(Word and element location records)
---*---

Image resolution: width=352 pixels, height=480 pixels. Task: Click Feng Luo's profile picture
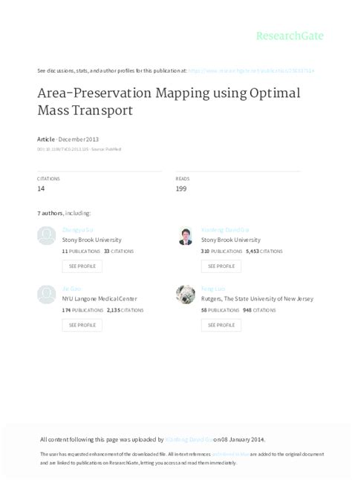pos(186,295)
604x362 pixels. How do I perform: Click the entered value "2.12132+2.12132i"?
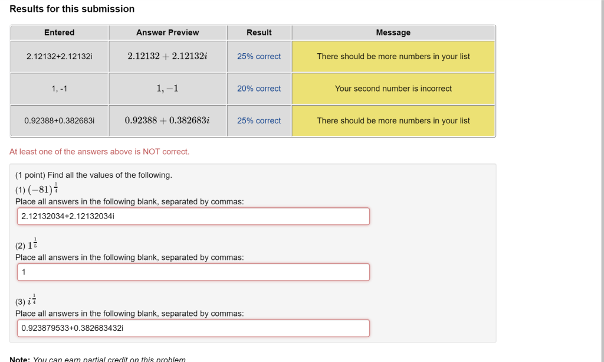59,56
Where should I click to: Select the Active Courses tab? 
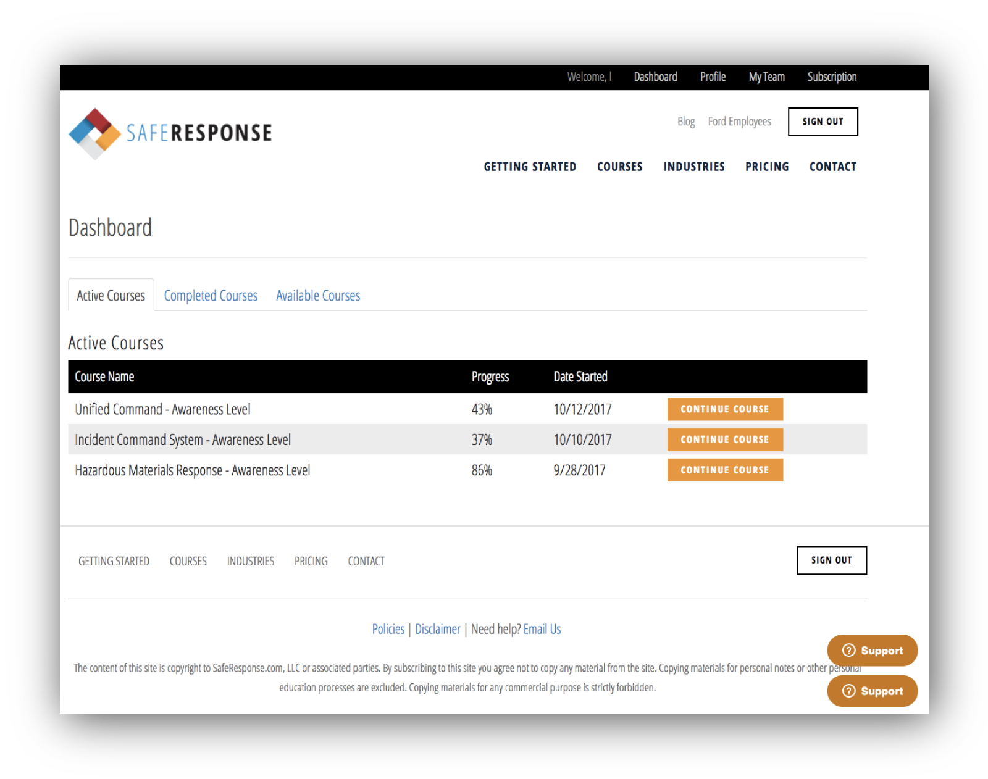[x=111, y=296]

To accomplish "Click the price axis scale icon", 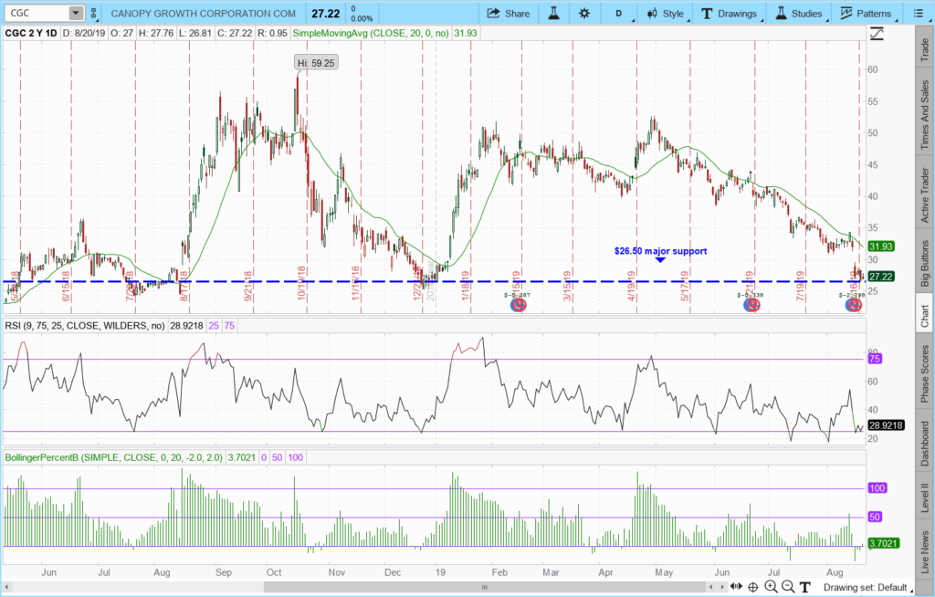I will [877, 34].
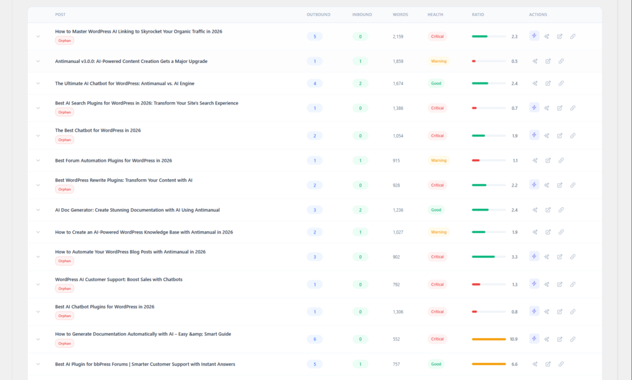Click the lightning bolt icon on The Best Chatbot for WordPress row
The height and width of the screenshot is (380, 632).
[534, 135]
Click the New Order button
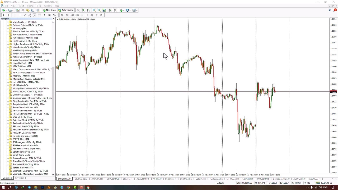This screenshot has width=338, height=190. [49, 10]
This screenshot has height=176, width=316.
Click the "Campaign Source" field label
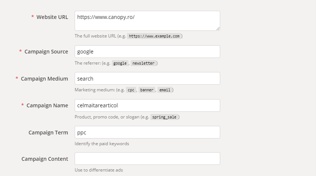point(46,52)
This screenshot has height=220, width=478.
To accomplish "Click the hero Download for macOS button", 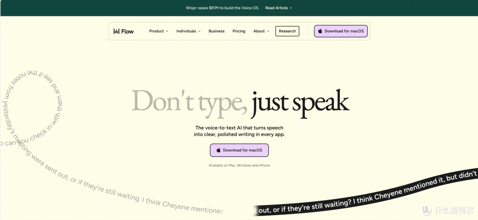I will [x=239, y=150].
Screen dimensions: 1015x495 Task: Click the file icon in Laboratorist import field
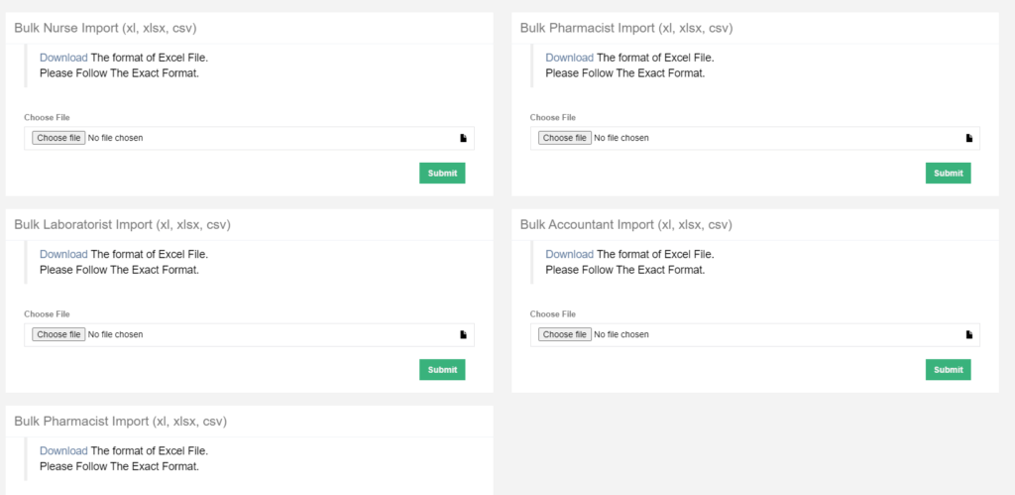click(x=463, y=335)
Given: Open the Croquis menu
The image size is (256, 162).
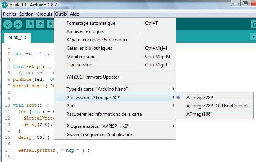Looking at the screenshot, I should click(44, 14).
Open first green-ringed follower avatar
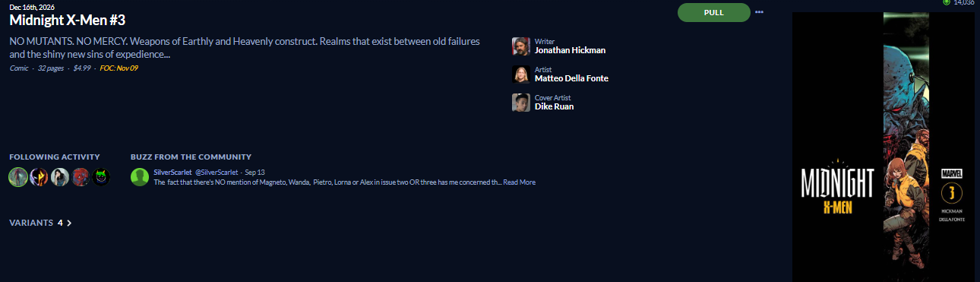This screenshot has height=282, width=980. (x=18, y=177)
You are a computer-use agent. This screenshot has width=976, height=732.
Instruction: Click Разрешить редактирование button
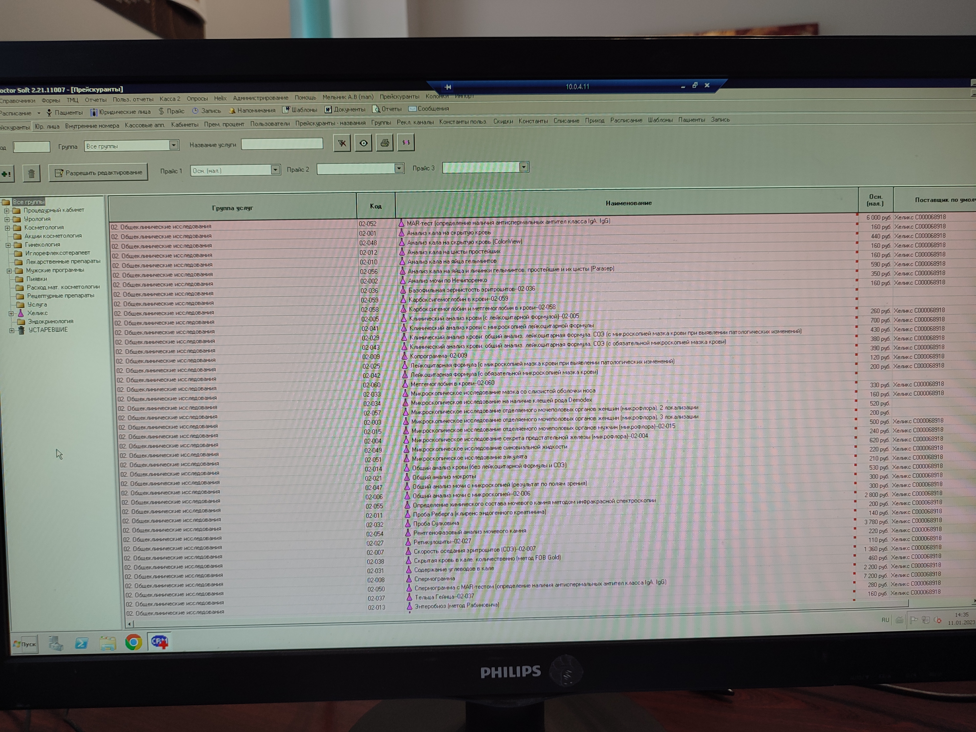[x=98, y=173]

---*---

▸ **Work to do**:
Please return the rows exactly, beginning at the first row and ending at the line that contains "[x=111, y=296]", with both ends included. Leave the pictures out of your answer.

▸ **Solution**:
Image resolution: width=352 pixels, height=480 pixels. Task: Click Feng Luo's profile picture
pos(186,295)
604x362 pixels. How do I perform: Click the entered value "2.12132+2.12132i"?
59,56
Where should I click to: Select the Active Courses tab? 
[x=111, y=296]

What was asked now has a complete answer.